Murder Princess
Prinzessinnen haben es nicht leicht: Mal werden sie von stacheligen Riesenkröten mit für die Spezies fragwürdigen Heirats-Avancen bedrängt, mal von dunklen Zauberern an noch dunklere Götter auf Spezialdiät verschachert und selbst wenn es weit und breit keine Königin gibt, bleiben sie auf der Vorthronstufe sitzen. Kein beruflicher Aufstieg bei maximaler Gefahrenlage. Unzumutbar. Aber das muss nicht sein! In der sechsteiligen OVA-Serie Murder Princess, die auf dem gleichnamigen Manga basiert, 2007 ursprünglich erschien und im Mai 2022 von Hardball Films erstmals in Blu-ray-Qualität in deutsche Lande gebracht wurde, setzt sich eine körpergetauschte, kampferprobte, Katana schwingende Kriegerin die Krone auf. Vorbei ist es mit der Zuhilfenahme italienischer Sanitärexperten oder Schimmelpferd reitender Prinz-Vagabunden in der Abwehr usurpatorischer Unholde, hier wird das Schwert noch selbst geschwungen. Aber sollte man wirklich zusehen, wie die Dame mit dem exzentrischen und Richter ins Schwitzen bringenden Spitznamen den Thron besteigt oder lieber schleunigst mit Sack und Pack das Land verlassen?

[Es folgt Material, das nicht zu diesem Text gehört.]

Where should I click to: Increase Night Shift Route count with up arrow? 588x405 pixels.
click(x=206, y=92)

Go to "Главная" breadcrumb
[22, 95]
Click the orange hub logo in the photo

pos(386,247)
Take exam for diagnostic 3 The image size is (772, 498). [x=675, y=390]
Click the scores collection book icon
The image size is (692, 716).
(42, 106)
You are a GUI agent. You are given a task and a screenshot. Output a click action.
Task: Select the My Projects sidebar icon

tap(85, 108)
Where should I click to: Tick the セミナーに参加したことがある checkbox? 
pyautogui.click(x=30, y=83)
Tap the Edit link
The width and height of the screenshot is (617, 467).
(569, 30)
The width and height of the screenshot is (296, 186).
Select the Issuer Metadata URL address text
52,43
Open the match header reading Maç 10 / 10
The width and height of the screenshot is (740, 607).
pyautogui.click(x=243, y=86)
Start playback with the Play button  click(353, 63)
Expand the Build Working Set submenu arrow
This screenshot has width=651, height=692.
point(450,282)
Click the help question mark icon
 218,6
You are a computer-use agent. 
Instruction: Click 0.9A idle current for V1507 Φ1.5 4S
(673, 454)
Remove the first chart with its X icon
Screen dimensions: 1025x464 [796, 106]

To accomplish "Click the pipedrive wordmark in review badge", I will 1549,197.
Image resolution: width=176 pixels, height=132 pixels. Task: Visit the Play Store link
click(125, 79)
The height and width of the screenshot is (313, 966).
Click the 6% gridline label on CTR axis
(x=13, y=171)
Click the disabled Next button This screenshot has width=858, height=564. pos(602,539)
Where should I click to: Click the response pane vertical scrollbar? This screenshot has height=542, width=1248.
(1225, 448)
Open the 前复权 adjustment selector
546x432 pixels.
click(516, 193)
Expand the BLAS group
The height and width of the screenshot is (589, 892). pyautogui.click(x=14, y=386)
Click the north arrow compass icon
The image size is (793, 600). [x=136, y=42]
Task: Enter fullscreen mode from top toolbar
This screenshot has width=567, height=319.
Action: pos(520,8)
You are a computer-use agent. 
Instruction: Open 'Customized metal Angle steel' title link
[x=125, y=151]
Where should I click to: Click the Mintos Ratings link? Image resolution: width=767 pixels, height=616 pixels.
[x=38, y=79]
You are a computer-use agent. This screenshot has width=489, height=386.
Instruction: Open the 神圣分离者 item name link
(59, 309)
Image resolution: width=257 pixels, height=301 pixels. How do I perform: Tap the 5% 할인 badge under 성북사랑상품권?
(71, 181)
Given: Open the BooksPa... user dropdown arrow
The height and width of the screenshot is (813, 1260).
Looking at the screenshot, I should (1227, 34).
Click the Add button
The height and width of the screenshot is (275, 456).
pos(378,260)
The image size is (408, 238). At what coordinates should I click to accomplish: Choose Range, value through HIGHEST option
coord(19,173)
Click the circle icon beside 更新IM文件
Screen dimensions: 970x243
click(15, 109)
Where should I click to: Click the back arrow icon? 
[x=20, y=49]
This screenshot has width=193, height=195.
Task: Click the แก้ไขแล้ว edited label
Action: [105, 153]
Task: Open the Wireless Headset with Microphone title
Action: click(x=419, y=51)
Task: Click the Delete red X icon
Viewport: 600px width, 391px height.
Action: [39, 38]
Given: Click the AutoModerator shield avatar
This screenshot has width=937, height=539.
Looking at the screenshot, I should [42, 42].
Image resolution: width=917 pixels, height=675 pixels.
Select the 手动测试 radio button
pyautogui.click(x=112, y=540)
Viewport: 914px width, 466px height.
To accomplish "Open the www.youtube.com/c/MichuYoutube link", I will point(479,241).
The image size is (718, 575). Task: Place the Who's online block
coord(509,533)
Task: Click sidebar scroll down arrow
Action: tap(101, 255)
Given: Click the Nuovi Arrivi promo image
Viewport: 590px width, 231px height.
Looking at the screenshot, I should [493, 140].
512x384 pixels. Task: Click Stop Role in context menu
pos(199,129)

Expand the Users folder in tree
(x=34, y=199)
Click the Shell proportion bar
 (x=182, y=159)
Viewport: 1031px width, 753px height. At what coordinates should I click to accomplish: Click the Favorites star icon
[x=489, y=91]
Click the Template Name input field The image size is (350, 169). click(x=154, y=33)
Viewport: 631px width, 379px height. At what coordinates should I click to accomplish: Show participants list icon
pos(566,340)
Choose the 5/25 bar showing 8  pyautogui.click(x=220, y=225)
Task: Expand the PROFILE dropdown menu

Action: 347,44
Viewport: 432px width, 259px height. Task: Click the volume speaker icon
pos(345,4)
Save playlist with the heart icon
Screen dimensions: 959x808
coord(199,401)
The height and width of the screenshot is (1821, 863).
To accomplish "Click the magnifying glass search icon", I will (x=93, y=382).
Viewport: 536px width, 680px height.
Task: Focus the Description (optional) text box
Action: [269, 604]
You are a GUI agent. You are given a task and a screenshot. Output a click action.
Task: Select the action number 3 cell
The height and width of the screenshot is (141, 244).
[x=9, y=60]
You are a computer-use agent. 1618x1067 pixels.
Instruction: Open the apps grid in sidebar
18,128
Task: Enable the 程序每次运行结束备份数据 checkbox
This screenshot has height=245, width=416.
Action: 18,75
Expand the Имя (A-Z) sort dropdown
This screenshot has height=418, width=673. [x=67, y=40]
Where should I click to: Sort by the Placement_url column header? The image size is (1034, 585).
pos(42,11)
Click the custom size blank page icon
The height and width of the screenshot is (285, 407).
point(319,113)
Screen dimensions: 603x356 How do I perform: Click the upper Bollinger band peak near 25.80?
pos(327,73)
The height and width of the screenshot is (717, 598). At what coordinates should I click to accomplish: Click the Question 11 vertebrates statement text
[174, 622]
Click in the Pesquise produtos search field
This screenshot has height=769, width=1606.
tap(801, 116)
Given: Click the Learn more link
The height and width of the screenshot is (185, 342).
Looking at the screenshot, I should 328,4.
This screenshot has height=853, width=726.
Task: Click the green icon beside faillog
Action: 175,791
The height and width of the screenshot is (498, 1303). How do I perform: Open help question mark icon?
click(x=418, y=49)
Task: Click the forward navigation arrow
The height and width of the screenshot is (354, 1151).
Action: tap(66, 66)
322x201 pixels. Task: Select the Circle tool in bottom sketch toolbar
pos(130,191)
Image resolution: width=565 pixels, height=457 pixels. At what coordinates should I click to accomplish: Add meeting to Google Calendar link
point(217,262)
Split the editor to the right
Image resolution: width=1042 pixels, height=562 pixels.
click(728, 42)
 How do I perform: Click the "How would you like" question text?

Im Königreich Forland hängt der royale Haussegen schief, denn ein Hofwissenschaftler mit noch verdrehteren Allmachtsplänen als seine zwiebelige Haarpracht, führt mit seinen beiden Lolli-Maid-Androiden eine Rebellion an, um sich selbst auf dem Thron zu platzieren. Dem initialen Angriff kann nur Prinzessin Arita entgehen, die außer Landes geführt werden soll, um den Fortbestand der Familie zu garantieren. Das Schicksal und ein extrem bissbereites Monster im heimischen Wald haben jedoch andere Pläne und jagen sie zunächst in die Arme der Kopfgeldjägerin Faris und dann eine Klippe hinunter. Anstatt als blutiger Brei zu enden, umwabert die beiden Stürzenden ein seltsames Licht und als sie wieder zu sich kommen, müssen sie feststellen, dass ihre Seelen in den jeweils anderen Körper gelandet sind. Nach sorgsamer Rache an der monsterbedingten Sprunghilfe mit tatkräftigter Unterstützung der beiden Gefährten von Faris, dem Biker-Skelett Dominikov und Rocker-Zombie Pete, bittet die neuverkörperte Arita um Hilfe dabei, das Königreich zurückzuerobern und wie es der Zufall will, hat die neugeborene Kopfgeldprinzessin gerade keine neue Jobanfrage.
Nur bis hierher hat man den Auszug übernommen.